Find the line with "Viewport: 533px width, 364px" in the data below. Repeat it and every line after it exactly, but not the pictures.

======== TASK DATA ========

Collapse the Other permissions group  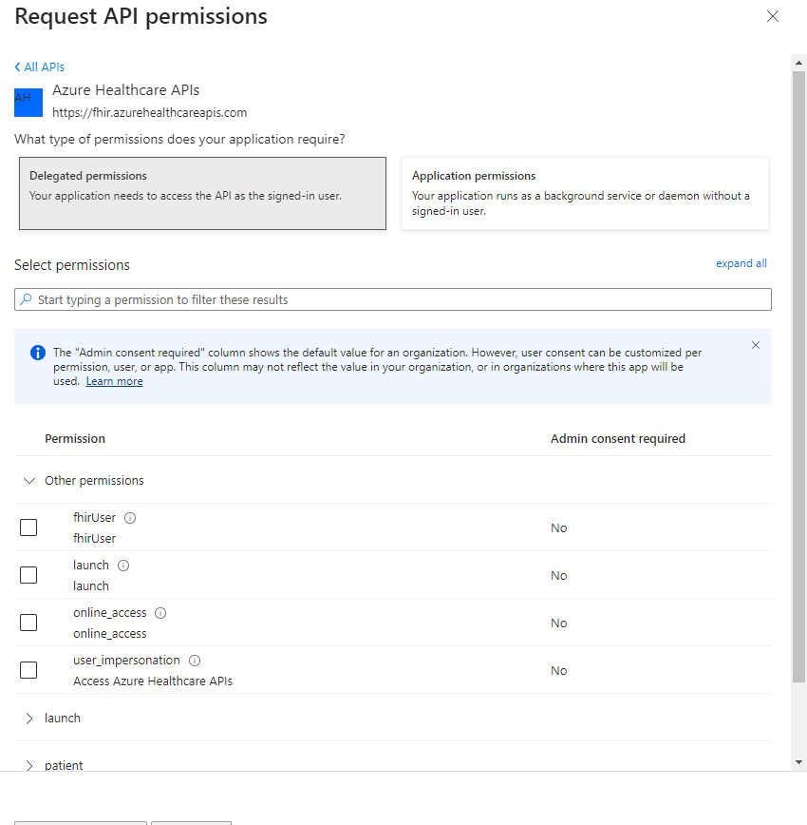pos(29,481)
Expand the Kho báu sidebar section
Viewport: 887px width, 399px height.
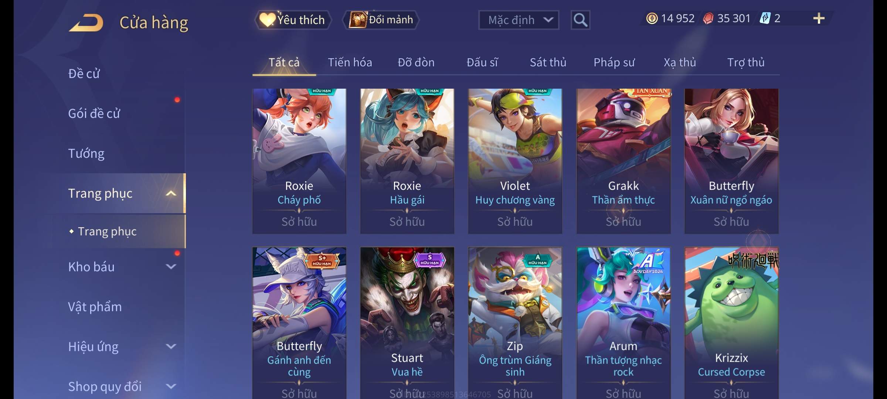tap(171, 267)
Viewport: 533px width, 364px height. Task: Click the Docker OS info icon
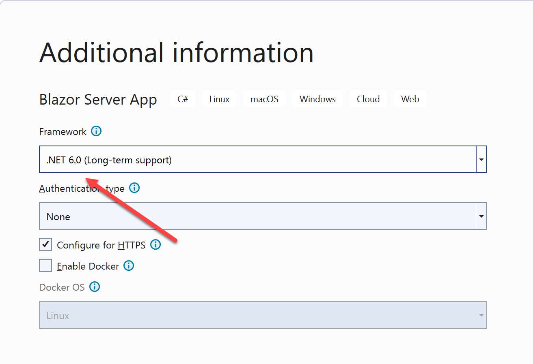tap(95, 287)
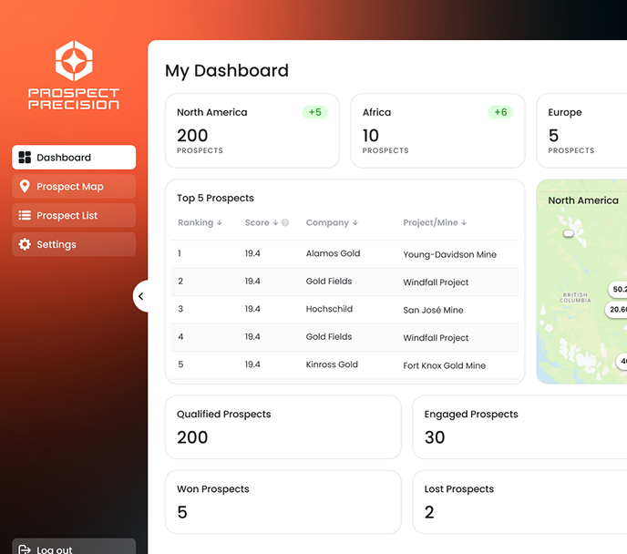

========

RESPONSE AREA:
Viewport: 533px width, 364px height. Task: Click the Docker OS info icon
tap(95, 287)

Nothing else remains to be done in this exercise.